→ **WHAT IS EXPECTED**
Reproduce the lines from the one with "Open Deepti Ameta author name link" through the one with "click(x=713, y=69)", word for word.

[Dataset rows]
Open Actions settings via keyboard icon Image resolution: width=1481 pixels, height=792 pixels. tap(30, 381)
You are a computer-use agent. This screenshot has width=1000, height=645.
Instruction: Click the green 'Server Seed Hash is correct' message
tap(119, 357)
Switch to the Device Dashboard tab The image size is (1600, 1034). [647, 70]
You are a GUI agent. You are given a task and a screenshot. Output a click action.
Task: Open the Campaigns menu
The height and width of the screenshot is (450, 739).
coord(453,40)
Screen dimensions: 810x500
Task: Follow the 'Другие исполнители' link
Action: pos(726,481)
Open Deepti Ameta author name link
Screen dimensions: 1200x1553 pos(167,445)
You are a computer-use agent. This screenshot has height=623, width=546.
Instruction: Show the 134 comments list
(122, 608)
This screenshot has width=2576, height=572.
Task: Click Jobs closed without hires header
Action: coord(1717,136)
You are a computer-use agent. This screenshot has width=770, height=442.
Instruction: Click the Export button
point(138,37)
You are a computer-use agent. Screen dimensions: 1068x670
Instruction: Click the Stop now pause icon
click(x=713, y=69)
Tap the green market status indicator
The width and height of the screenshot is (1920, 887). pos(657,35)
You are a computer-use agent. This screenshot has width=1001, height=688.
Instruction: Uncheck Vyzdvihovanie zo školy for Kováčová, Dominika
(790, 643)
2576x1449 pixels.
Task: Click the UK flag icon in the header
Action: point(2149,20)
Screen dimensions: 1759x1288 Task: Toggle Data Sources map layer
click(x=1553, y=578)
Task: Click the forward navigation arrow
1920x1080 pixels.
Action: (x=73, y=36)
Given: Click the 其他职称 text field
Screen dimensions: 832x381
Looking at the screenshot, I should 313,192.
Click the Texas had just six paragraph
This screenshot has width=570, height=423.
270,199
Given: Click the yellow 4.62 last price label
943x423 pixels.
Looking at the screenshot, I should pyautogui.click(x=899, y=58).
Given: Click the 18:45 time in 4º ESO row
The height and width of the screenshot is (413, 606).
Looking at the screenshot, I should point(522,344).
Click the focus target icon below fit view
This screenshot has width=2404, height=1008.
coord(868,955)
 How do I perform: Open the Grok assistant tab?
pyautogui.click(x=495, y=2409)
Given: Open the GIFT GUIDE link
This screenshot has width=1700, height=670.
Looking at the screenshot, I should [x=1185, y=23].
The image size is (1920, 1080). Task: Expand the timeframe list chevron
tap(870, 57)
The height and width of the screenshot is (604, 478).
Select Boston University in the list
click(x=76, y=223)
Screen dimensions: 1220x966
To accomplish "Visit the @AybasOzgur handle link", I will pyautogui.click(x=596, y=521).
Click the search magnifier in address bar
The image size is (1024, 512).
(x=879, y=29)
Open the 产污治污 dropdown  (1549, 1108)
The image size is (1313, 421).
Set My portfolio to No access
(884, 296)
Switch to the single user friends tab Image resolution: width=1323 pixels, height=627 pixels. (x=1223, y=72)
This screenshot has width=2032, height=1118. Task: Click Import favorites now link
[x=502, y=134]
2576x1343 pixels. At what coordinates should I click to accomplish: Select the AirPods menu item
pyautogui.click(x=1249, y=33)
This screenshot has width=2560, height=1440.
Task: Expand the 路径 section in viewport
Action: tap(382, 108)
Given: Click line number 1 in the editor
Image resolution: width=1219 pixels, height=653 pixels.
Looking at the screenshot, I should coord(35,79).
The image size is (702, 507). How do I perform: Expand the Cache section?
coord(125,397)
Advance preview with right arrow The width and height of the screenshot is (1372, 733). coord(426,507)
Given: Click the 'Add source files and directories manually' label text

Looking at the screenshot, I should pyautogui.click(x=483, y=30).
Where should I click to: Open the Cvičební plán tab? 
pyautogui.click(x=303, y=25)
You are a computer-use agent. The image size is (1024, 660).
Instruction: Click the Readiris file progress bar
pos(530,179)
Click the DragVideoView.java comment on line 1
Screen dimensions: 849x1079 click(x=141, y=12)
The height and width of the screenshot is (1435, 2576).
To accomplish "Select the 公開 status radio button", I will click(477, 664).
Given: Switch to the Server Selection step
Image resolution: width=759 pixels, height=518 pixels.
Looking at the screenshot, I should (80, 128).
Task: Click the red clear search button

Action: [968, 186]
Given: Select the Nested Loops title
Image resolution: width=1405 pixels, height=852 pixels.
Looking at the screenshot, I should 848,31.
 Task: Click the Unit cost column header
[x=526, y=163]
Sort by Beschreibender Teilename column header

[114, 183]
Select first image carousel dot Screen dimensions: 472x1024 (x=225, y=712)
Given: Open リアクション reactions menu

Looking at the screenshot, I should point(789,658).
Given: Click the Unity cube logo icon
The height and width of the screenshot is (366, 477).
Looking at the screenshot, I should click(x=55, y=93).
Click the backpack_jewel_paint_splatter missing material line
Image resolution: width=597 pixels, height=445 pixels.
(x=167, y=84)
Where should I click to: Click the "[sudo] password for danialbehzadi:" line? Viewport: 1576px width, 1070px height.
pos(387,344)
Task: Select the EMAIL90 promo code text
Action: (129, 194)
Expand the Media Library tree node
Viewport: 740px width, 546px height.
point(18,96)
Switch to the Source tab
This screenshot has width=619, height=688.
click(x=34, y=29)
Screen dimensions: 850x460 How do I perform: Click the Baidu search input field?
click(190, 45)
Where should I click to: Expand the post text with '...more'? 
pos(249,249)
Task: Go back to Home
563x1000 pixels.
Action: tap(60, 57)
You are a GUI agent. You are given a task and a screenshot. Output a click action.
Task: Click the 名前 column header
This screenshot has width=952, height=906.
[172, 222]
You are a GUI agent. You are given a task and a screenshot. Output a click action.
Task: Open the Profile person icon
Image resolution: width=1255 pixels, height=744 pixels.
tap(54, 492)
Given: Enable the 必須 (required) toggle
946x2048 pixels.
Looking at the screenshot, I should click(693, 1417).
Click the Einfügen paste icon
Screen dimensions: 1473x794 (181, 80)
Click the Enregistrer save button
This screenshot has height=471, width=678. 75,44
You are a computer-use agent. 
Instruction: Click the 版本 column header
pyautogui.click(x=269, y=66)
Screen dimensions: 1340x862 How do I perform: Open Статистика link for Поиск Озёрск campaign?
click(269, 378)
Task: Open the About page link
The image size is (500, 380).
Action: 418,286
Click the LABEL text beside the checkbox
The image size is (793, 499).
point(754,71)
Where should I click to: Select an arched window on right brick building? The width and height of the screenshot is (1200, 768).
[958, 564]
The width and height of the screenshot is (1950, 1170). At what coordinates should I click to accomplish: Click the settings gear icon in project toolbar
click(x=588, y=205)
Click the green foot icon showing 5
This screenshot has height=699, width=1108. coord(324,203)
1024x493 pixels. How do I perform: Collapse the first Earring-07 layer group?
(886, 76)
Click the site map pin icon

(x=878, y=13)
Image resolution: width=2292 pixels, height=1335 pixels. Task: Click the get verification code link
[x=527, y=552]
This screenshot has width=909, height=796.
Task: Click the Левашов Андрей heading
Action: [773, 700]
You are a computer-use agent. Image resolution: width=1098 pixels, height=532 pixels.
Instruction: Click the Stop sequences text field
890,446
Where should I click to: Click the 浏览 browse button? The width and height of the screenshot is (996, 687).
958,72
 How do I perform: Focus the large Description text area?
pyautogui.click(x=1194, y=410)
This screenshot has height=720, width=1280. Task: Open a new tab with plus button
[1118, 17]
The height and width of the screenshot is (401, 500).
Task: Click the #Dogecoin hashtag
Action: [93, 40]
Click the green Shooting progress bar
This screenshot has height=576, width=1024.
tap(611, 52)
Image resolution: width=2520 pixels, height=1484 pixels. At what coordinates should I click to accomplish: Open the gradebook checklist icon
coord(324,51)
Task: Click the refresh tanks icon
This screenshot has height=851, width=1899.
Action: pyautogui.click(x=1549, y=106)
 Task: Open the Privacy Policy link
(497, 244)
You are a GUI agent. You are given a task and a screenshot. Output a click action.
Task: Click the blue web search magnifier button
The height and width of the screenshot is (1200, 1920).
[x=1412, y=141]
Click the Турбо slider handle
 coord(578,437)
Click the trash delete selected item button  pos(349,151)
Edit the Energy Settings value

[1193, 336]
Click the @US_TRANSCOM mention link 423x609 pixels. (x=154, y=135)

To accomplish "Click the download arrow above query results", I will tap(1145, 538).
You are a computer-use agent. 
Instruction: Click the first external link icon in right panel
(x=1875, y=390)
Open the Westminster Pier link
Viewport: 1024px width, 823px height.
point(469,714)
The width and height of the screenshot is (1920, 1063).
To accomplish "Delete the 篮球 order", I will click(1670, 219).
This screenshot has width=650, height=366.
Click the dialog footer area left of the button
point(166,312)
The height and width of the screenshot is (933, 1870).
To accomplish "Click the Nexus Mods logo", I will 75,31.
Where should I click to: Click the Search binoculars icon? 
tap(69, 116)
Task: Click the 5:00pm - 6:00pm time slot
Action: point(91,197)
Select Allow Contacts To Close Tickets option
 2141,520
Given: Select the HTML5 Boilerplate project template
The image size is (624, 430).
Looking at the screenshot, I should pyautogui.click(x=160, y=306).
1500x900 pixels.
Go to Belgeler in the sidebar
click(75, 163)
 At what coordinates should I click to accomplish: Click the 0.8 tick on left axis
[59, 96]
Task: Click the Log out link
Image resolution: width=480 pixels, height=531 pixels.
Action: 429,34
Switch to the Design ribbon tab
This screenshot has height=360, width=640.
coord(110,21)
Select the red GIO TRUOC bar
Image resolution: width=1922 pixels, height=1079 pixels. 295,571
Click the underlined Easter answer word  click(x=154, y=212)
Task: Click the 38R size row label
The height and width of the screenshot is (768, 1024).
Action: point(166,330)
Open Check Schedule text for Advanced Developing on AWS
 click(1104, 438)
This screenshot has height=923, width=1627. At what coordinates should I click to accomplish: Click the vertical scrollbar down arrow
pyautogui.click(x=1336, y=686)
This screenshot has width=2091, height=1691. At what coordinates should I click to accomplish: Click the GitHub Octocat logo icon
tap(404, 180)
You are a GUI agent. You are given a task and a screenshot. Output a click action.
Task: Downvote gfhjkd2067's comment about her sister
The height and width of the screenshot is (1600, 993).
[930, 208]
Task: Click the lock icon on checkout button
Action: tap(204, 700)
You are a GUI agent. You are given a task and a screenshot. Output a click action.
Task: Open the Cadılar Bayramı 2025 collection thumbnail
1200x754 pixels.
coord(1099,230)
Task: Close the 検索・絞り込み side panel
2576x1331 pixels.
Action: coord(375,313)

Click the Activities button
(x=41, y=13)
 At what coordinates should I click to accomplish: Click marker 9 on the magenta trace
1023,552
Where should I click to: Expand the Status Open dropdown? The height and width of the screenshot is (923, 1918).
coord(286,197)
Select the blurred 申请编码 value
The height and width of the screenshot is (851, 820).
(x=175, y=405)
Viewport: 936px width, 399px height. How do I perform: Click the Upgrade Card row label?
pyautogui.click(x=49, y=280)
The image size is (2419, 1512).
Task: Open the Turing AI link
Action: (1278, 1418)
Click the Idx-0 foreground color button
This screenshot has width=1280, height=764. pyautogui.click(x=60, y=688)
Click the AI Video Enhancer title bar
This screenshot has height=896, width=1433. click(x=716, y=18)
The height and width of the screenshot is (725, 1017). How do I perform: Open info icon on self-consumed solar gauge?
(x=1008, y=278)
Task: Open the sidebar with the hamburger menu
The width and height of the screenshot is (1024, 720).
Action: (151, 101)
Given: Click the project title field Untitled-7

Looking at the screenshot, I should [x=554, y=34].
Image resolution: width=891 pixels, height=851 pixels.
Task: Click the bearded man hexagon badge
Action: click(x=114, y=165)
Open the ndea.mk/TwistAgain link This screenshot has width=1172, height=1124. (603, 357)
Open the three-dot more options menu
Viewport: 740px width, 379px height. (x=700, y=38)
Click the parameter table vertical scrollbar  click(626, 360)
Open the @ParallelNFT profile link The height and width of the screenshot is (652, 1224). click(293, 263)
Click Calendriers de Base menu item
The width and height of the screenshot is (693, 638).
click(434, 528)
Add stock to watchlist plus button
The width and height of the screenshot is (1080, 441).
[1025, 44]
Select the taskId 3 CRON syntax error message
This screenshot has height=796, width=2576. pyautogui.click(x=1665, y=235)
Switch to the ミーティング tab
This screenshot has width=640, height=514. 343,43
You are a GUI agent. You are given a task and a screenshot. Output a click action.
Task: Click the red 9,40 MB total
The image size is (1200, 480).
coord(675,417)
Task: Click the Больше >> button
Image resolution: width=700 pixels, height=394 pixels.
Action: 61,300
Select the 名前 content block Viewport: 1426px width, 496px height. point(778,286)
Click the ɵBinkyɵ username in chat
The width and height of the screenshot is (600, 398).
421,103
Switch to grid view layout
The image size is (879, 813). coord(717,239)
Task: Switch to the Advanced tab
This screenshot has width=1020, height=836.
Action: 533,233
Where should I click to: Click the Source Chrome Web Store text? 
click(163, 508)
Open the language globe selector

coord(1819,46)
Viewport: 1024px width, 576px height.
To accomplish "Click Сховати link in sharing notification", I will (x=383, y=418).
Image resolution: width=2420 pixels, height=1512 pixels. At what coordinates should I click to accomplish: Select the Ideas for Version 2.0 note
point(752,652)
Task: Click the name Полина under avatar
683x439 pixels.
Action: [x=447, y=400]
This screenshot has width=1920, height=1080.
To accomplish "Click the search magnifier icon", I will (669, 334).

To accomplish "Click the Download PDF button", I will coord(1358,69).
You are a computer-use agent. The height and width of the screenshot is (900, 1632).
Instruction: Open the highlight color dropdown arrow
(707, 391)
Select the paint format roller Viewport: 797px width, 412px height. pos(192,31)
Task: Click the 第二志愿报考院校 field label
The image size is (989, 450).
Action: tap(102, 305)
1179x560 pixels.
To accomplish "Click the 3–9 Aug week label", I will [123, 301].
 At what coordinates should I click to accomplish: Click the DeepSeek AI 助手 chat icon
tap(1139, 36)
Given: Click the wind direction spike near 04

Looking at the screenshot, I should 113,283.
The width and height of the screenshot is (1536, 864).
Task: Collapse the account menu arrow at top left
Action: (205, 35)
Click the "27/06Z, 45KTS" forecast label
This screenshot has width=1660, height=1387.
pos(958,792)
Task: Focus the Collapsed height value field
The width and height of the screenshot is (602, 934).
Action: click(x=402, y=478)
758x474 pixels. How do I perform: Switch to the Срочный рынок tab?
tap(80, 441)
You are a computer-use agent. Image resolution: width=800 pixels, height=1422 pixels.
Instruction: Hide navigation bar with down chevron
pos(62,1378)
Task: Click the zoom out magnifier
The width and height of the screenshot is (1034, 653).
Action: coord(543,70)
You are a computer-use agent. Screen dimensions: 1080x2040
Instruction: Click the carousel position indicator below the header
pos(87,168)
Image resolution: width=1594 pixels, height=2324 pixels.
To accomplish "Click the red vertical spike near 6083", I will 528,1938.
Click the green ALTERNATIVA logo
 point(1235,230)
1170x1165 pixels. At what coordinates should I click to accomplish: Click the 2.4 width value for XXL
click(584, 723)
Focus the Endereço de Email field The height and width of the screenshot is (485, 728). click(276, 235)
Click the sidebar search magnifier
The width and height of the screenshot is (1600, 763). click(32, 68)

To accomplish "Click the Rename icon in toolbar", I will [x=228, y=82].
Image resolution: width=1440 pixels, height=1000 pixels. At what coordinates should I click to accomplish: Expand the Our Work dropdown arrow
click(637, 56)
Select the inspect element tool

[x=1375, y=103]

→ **ANSWER FOR THIS EXERCISE**
Open Deepti Ameta author name link
Screen dimensions: 1200x1553 pos(167,445)
You are a computer-use agent. This screenshot has height=623, width=546.
Instruction: Show the 134 comments list
(122, 608)
This screenshot has width=2576, height=572.
Task: Click Jobs closed without hires header
Action: coord(1717,136)
You are a computer-use agent. This screenshot has width=770, height=442.
Instruction: Click the Export button
point(138,37)
You are a computer-use agent. Screen dimensions: 1068x670
Instruction: Click the Stop now pause icon
click(x=713, y=69)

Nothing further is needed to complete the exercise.